━━━ EXTRACTED ENTRIES ━━━

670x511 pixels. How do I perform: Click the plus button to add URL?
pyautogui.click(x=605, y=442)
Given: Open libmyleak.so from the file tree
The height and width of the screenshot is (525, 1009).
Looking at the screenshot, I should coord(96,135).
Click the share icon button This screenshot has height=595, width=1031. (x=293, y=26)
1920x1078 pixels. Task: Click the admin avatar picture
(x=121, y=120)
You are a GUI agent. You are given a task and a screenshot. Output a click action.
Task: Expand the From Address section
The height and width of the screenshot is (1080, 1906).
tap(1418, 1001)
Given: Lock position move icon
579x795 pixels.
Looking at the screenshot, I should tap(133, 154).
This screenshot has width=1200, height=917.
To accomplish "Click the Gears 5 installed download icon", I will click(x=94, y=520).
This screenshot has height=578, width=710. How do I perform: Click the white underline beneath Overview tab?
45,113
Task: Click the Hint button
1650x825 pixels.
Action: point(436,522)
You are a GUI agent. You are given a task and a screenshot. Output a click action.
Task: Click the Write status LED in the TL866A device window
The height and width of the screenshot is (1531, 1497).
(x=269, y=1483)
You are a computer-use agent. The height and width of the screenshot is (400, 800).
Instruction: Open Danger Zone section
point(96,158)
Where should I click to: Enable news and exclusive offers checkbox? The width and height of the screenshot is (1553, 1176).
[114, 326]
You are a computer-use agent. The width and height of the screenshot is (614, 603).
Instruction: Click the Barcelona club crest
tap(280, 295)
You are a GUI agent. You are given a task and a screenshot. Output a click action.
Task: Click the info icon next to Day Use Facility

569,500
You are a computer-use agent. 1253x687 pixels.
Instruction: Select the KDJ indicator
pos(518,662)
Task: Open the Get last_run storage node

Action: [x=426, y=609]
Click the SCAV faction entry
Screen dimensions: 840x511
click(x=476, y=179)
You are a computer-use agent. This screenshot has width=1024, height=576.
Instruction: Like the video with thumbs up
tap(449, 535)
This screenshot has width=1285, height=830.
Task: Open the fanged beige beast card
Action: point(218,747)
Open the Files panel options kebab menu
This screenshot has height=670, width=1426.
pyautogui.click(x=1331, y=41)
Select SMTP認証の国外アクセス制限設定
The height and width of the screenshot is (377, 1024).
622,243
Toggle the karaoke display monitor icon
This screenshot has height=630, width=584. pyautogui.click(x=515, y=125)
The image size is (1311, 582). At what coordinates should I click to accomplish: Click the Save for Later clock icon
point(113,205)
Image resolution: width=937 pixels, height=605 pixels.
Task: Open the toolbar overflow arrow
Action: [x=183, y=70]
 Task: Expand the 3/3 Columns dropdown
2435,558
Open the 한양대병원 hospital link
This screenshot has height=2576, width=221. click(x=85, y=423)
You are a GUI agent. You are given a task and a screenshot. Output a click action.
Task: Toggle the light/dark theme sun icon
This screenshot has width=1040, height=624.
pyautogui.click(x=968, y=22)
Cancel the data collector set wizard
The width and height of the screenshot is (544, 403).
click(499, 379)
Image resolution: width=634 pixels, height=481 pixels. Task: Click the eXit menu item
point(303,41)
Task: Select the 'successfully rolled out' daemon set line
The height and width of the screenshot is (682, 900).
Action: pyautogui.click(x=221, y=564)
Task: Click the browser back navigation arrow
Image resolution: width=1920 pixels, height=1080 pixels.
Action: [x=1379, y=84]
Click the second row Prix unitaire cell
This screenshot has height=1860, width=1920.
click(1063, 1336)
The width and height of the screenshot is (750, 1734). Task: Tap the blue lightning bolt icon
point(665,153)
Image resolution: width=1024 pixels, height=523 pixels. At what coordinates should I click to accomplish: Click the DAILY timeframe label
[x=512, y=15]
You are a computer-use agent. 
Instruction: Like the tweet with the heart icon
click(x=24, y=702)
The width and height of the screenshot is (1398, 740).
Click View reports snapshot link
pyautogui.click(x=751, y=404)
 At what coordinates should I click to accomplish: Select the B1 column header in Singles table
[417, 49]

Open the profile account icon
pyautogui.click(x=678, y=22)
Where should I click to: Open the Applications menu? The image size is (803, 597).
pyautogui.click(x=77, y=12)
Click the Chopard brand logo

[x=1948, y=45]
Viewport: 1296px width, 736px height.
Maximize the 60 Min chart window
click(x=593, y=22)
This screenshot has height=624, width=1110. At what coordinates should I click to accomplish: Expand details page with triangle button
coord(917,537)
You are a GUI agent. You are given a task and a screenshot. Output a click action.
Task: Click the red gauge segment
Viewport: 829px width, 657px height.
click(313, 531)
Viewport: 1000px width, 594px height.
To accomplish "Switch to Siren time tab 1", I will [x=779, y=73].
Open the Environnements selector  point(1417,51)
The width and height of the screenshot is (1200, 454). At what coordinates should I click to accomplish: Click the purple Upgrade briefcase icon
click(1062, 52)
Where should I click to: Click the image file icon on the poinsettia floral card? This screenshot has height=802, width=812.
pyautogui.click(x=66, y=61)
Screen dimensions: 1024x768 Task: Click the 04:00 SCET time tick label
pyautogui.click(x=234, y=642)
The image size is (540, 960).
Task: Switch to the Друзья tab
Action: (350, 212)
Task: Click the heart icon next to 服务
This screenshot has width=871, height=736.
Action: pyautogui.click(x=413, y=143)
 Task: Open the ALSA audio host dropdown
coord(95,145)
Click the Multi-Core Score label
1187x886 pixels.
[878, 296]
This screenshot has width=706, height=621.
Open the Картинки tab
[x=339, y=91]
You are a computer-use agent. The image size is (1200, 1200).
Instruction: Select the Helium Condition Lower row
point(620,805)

━━━

▶ _EXERCISE BRIEF_
From the line containing "Instruction: Like the video with thumbs up" down to the line containing "Open the Files panel options kebab menu" in the material above, reproduce every line exactly, including the two end lines.

▶ _REPLY TO THE TASK_
Instruction: Like the video with thumbs up
tap(449, 535)
This screenshot has width=1285, height=830.
Task: Open the fanged beige beast card
Action: point(218,747)
Open the Files panel options kebab menu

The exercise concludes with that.